Supplied entries:
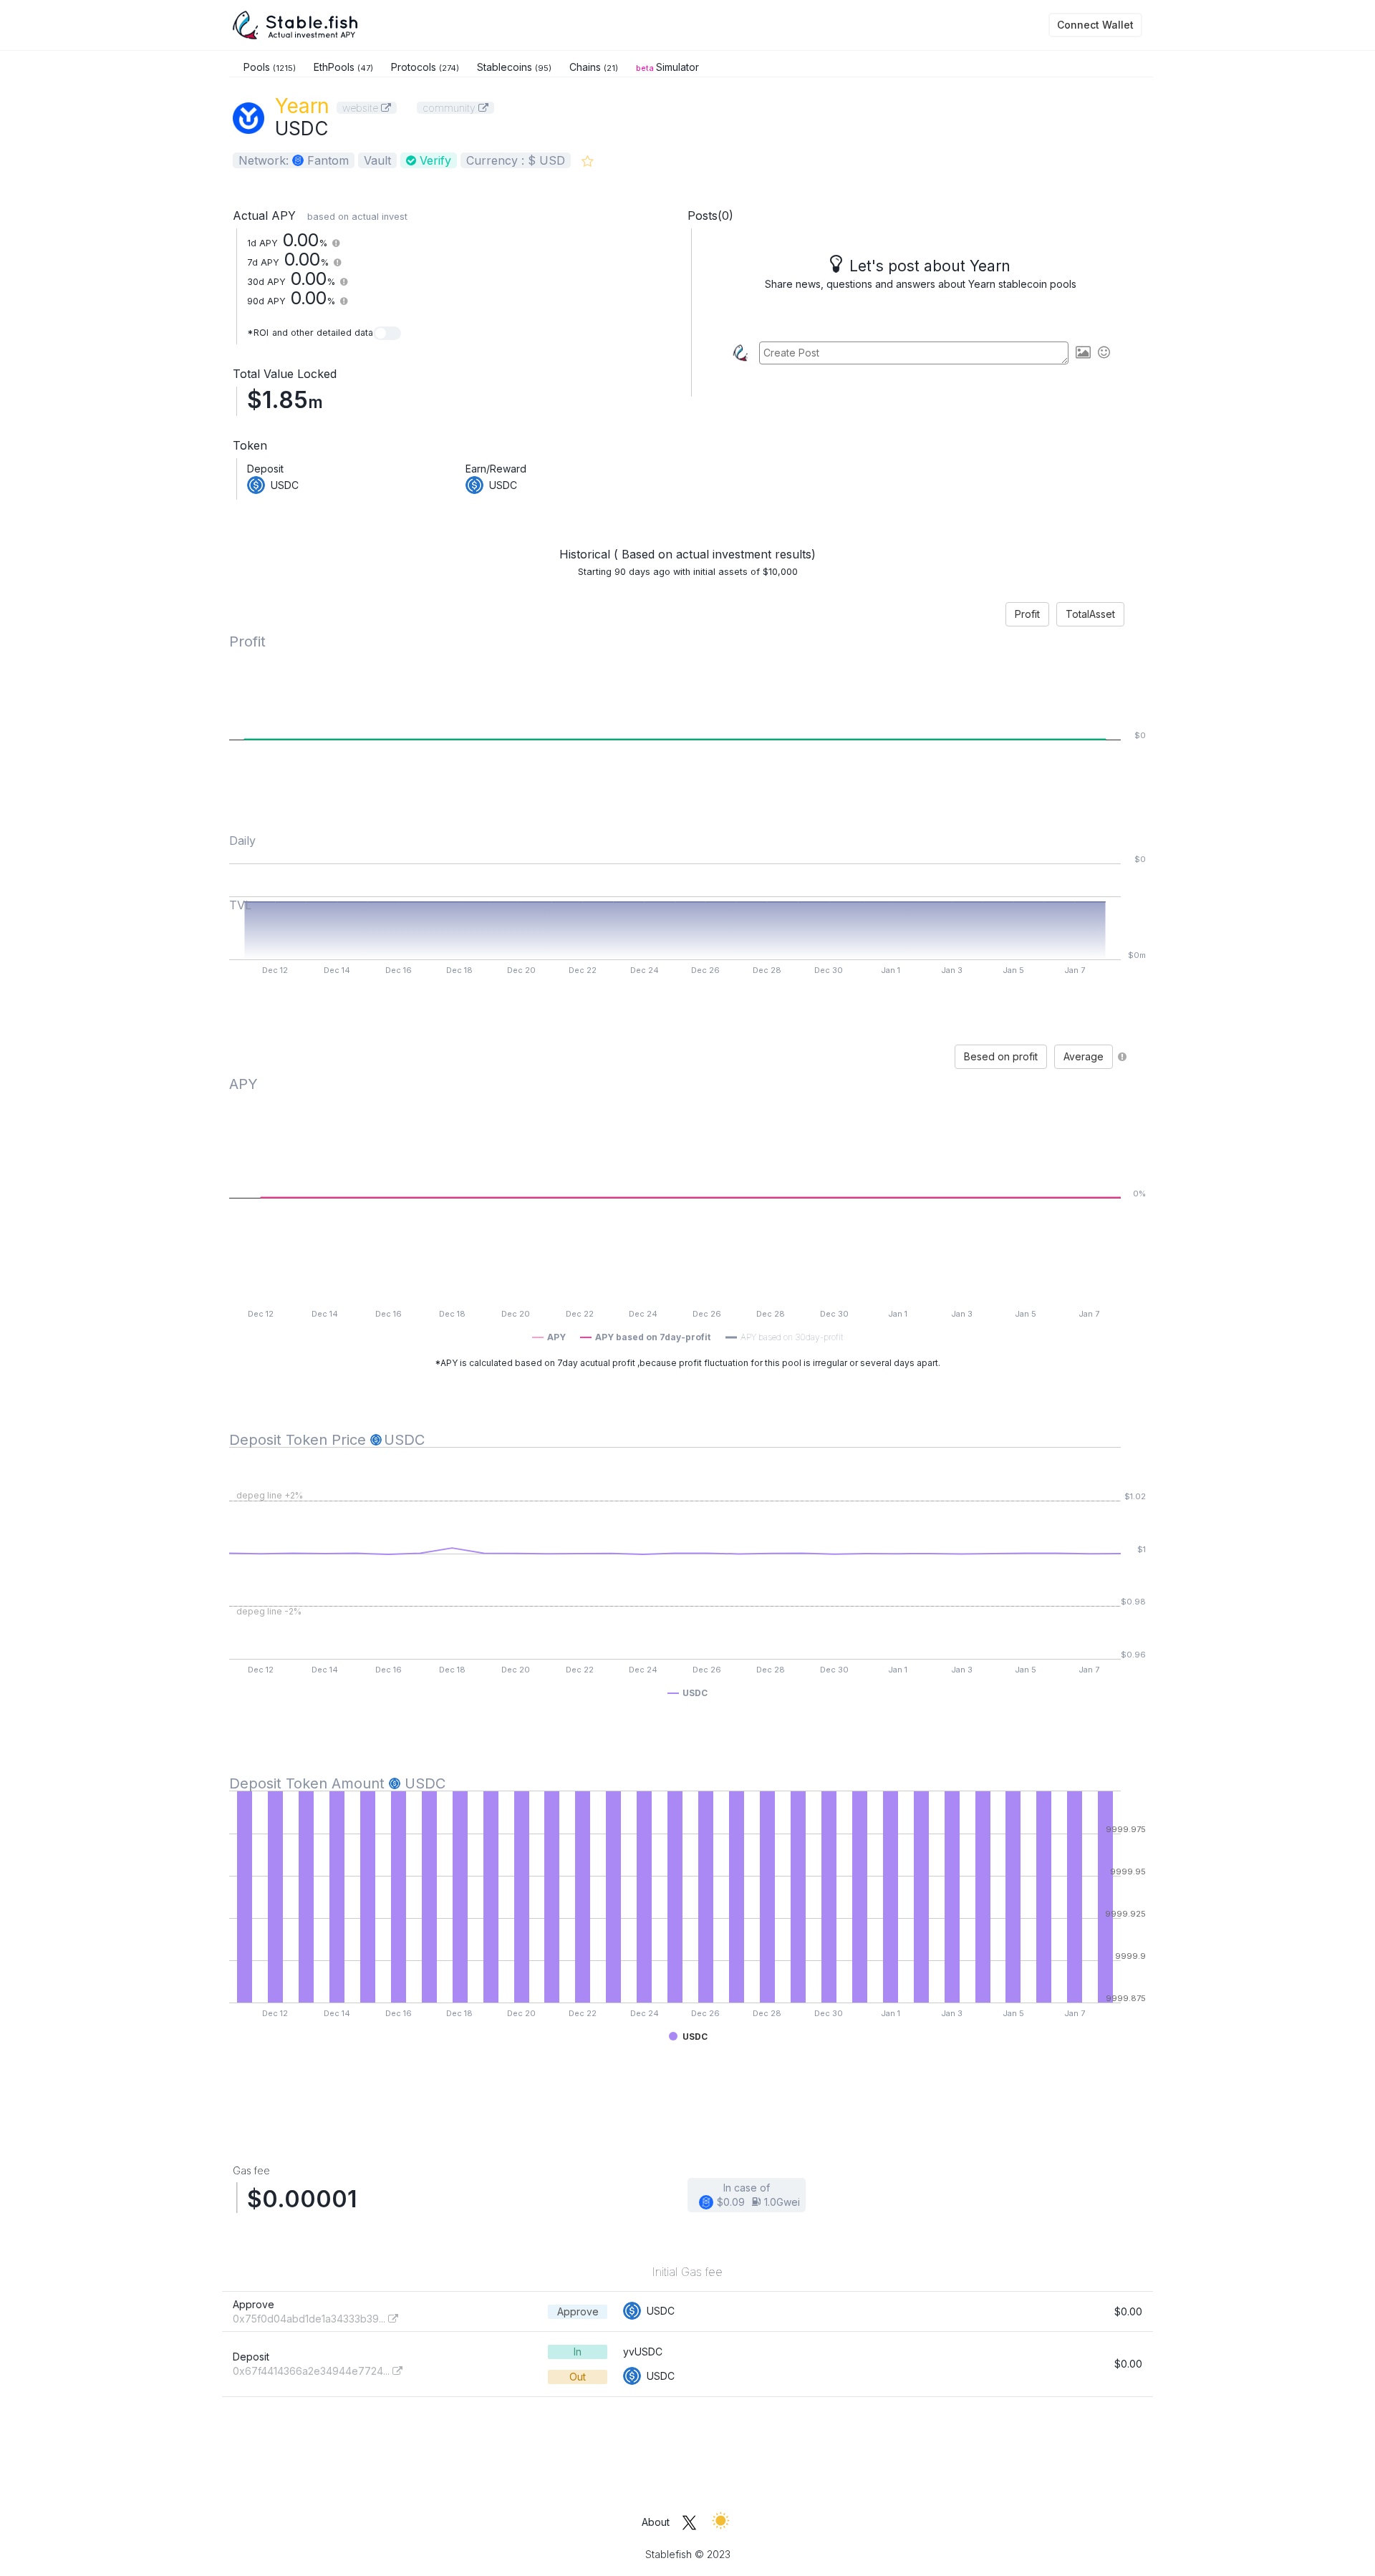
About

...

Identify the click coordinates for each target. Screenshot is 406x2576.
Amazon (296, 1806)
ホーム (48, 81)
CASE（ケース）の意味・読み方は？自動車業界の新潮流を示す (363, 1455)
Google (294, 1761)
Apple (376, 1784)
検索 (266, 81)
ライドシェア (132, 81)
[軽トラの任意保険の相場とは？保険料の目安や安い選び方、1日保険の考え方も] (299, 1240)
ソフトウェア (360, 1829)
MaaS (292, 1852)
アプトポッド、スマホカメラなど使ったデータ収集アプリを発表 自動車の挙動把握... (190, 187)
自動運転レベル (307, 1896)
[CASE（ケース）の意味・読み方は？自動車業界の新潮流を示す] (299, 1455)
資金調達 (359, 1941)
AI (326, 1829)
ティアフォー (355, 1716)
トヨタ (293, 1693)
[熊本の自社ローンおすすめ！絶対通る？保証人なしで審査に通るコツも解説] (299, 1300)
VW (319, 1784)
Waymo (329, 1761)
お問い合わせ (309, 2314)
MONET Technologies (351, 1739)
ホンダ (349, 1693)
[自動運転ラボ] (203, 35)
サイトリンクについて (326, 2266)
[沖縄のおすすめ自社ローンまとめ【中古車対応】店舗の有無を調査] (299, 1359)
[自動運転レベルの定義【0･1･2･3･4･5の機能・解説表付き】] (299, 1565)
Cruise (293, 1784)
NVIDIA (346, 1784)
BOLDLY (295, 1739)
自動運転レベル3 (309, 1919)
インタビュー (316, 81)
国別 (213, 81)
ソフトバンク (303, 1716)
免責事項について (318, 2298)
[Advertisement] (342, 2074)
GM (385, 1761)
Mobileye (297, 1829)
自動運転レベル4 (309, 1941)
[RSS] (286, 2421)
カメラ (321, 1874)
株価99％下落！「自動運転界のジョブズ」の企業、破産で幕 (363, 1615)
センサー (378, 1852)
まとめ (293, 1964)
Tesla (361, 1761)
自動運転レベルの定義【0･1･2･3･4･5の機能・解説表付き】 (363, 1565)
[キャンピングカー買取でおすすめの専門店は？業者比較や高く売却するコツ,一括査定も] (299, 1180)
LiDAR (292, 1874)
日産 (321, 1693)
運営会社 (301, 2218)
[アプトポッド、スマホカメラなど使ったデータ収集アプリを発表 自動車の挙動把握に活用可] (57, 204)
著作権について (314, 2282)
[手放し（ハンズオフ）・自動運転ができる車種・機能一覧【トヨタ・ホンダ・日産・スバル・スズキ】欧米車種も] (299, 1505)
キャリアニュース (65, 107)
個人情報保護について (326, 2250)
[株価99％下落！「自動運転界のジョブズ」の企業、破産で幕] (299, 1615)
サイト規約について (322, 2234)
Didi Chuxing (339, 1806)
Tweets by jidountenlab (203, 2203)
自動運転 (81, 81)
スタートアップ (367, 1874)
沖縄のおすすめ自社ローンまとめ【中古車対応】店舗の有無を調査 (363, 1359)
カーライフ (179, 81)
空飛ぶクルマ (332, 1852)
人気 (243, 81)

What needs to be done: The stretch of entries above that starts with the line containing "資金調達 (359, 1941)" and goes on through the line containing "[自動運転レベルの定義【0･1･2･3･4･5の機能・解説表付き】] (299, 1565)" is to be transcribed exactly, and no other line is to be transcribed.

The answer:
資金調達 (359, 1941)
AI (326, 1829)
ティアフォー (355, 1716)
トヨタ (293, 1693)
[熊本の自社ローンおすすめ！絶対通る？保証人なしで審査に通るコツも解説] (299, 1300)
VW (319, 1784)
Waymo (329, 1761)
お問い合わせ (309, 2314)
MONET Technologies (351, 1739)
ホンダ (349, 1693)
[自動運転ラボ] (203, 35)
サイトリンクについて (326, 2266)
[沖縄のおすすめ自社ローンまとめ【中古車対応】店舗の有無を調査] (299, 1359)
[自動運転レベルの定義【0･1･2･3･4･5の機能・解説表付き】] (299, 1565)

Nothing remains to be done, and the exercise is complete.